“Campanha dos abraços teve impacto na comunidade”
A conferência que, no passado sábado, fez o balanço da actividade “Fight the Stigma With a Hug” (Combater o Estigma com um Abraço), organizada pela Associação de Reabilitação de Toxicodependentes de Macau (ARTM), juntou mais de 80 pessoas na Universidade de Macau. Luís Carvalhais, coordenador do centro da ARTM, fala de um momento que serviu para fazer o balanço de “uma experiência diferente”, através de uma campanha arrojada e inovadora.
No sábado, “falou-se sobre a actividade em si, como correu, com que impressão ficou cada um dos participantes na iniciativa”. Relembre-se que, a 13 de Março, a ARTM reuniu cerca de 260 pessoas em quatro pontos do território. “A ideia foi abraçar as pessoas, alertar para a discriminação e o estigma que existe” para com as pessoas com o HIV (sigla inglesa do vírus da SIDA).
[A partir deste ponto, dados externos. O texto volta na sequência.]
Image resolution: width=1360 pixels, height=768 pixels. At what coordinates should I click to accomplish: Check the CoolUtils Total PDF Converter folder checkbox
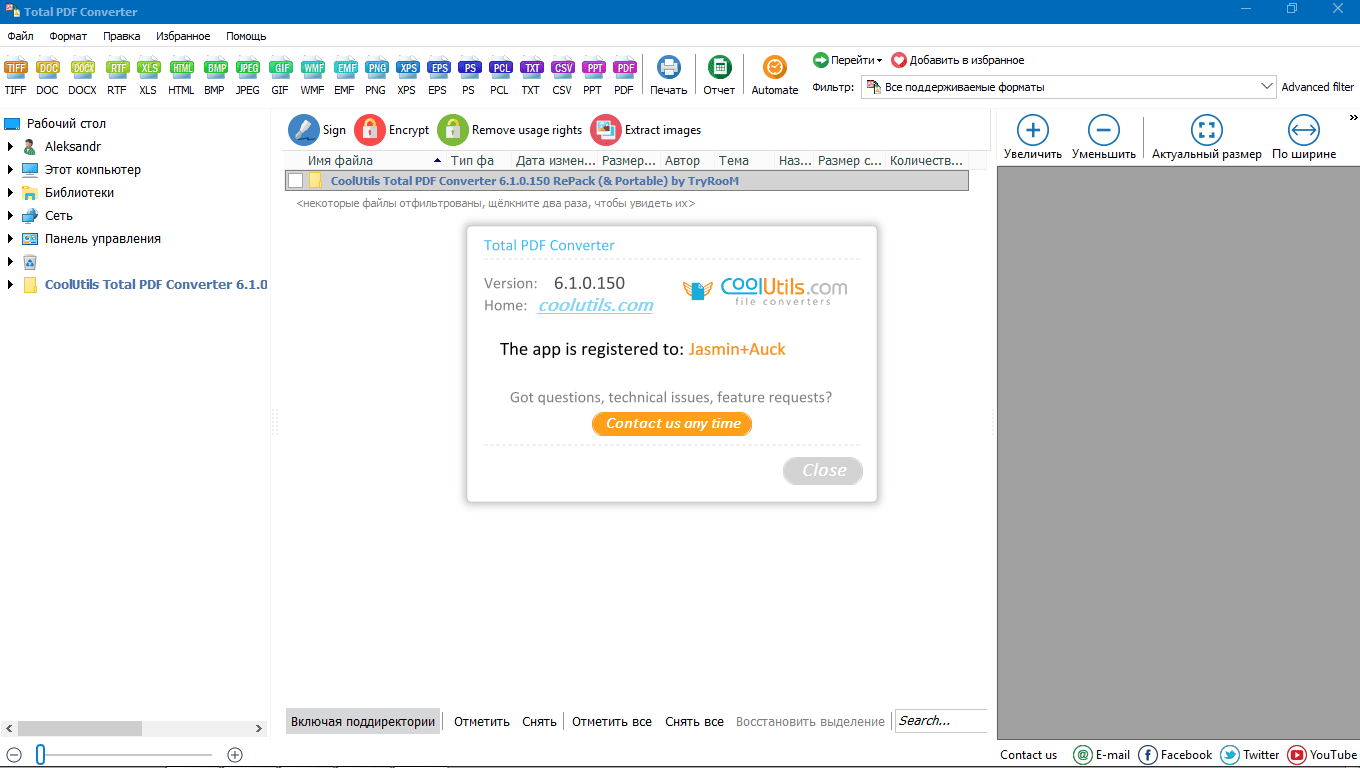pos(296,181)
Desfazer mitos, informar a população e sensibilizar foram alguns dos propósitos da iniciativa.
Luís Carvalhais considera que “existe muito estigma, muitas pessoas que não estão bem informadas” sobre a imunodeficiência adquirida. Por exemplo, “sobre o modo como se transmite a outras pessoas” – coisa que não acontece com um abraço, um beijo ou um aperto de mão. Mas, ressalva, “na generalidade houve até uma certa aceitação por parte das pessoas a esta iniciativa”.
Na conferência, marcaram ainda presença o conselheiro regional das Nações Unidas para o HIV/SIDA, Gray Sattler, e Bernhard Schwartländer, coordenador da UNAIDS para a China. “Ficaram impressionados com o modo como organizámos a actividade, porque também mostrámos um pequeno vídeo onde eram visíveis as acções de rua”, refere Carvalhais. O vídeo, que apresenta os momentos mais importantes da iniciativa, serviu também para lançar o debate sobre o que tem sido feito na região para combater a discriminação.
A fechar, o coordenador do centro da ARTM garante que “o objectivo [da campanha dos abraços] foi cumprido”. “As pessoas notaram, algumas acharam um bocado estranho mas ficaram impressionadas. Acho que teve impacto na comunidade de Macau”, congratula-se.
Para o próximo ano, a ARTM não baixará os braços. “Não sei se teremos uma actividade do mesmo género. Mas algo sobre o tema, como temos vindo a fazer, isso faremos de certeza”, promete o coordenador.